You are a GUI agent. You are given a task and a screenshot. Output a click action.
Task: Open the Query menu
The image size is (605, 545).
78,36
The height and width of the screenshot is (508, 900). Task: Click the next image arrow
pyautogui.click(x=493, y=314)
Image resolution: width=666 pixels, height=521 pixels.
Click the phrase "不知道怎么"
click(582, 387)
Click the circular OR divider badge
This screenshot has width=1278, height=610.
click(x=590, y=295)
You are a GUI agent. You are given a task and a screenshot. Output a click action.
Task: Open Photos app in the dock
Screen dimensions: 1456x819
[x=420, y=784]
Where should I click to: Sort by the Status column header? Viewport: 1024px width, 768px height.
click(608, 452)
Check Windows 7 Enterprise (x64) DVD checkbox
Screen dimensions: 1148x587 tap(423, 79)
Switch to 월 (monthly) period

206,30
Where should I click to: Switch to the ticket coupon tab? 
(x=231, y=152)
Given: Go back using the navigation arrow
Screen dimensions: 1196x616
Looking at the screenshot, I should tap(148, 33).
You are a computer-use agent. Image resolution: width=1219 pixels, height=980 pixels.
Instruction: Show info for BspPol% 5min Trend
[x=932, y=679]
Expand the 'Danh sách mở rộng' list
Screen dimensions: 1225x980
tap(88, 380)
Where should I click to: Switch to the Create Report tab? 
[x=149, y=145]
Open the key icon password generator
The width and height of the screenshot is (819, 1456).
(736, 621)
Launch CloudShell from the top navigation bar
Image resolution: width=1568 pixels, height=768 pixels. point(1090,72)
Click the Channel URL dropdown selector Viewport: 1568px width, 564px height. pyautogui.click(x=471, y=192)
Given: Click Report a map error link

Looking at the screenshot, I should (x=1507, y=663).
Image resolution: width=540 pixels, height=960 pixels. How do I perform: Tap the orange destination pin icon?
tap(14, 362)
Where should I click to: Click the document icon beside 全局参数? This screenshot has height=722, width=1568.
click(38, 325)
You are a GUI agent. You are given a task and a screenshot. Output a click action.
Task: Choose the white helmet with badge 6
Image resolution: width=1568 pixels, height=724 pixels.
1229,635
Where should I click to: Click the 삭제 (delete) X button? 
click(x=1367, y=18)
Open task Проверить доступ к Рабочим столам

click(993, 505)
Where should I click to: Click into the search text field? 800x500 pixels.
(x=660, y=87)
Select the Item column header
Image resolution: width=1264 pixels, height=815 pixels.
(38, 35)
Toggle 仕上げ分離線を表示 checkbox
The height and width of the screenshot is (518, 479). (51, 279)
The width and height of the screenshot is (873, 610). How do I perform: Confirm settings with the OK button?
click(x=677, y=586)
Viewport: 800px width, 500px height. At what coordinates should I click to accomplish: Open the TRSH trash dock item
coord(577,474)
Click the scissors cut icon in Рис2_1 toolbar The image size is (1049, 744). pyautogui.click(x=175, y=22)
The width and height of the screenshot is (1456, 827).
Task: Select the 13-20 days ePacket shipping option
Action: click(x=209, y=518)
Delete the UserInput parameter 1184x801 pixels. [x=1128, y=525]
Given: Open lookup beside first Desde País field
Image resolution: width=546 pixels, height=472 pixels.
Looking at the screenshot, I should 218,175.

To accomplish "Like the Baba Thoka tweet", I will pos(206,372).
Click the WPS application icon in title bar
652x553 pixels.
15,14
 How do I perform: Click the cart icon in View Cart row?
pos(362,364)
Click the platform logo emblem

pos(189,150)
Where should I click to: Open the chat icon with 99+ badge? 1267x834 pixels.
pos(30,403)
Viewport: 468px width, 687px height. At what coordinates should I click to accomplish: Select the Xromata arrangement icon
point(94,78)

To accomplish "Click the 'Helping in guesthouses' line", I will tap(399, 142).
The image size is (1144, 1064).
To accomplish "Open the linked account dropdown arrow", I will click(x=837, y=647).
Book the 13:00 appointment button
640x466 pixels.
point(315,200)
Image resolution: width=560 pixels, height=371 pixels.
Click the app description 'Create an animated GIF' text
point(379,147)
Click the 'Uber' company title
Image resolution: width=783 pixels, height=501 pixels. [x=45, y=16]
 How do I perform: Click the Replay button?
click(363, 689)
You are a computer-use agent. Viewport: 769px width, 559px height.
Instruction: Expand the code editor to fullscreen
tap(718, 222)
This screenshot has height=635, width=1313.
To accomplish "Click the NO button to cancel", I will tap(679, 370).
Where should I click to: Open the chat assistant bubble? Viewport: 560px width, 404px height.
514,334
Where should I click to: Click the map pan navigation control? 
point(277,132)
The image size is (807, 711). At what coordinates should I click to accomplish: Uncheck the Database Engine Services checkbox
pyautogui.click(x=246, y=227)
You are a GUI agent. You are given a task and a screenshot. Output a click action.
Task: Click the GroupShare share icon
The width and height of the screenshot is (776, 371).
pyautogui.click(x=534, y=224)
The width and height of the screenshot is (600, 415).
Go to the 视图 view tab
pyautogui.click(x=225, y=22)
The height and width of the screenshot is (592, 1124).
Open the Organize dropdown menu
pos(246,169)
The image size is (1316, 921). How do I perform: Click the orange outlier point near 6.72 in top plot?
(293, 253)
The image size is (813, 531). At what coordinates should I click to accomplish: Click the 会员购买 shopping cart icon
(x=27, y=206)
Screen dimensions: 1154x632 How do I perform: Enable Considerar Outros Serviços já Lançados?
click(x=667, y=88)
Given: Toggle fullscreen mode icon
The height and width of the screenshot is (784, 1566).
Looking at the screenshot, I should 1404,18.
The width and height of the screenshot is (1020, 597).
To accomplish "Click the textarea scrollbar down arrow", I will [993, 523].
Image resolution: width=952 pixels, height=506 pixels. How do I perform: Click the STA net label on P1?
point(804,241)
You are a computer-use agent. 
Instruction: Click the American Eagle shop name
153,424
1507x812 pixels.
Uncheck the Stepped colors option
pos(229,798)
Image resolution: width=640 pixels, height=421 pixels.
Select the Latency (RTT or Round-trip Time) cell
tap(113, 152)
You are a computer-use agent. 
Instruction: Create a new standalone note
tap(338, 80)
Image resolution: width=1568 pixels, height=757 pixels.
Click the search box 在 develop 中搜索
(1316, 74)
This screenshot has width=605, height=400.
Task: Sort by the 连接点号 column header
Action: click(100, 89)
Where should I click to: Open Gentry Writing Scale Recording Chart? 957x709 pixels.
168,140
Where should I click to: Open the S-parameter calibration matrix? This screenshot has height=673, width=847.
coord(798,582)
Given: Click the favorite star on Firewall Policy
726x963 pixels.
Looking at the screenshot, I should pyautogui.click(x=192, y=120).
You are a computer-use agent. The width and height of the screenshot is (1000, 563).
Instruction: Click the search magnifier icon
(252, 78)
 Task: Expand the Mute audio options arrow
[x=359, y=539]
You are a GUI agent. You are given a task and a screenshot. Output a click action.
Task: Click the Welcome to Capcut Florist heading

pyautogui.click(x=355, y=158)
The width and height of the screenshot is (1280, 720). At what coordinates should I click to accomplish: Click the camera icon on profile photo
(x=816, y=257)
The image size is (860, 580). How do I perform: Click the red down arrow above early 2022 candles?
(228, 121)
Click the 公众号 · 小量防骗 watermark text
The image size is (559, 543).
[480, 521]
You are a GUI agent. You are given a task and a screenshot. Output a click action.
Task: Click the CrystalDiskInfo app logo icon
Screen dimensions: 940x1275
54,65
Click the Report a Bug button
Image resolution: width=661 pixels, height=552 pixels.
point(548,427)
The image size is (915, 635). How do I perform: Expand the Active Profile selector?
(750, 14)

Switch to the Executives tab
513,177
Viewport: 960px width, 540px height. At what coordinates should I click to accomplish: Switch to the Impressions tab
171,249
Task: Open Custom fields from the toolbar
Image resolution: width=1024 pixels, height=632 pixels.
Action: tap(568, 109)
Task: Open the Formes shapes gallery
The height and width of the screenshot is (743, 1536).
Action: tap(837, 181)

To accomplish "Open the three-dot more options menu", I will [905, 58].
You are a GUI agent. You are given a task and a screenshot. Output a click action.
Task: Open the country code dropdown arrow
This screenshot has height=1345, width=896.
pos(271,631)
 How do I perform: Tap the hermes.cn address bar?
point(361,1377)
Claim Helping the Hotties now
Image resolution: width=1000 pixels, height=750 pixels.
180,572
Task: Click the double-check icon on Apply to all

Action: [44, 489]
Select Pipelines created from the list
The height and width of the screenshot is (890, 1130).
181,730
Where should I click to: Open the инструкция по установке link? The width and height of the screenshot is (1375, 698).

> **Description of the task**
Only those lines of the entries above that run from the line containing "Where should I click to: Open the chat assistant" to the line containing "Task: Click the GroupShare share icon", both included, should be transcribed exactly.

> **Answer to the problem**
Where should I click to: Open the chat assistant bubble? Viewport: 560px width, 404px height.
514,334
Where should I click to: Click the map pan navigation control? 
point(277,132)
The image size is (807, 711). At what coordinates should I click to accomplish: Uncheck the Database Engine Services checkbox
pyautogui.click(x=246, y=227)
You are a GUI agent. You are given a task and a screenshot. Output a click action.
Task: Click the GroupShare share icon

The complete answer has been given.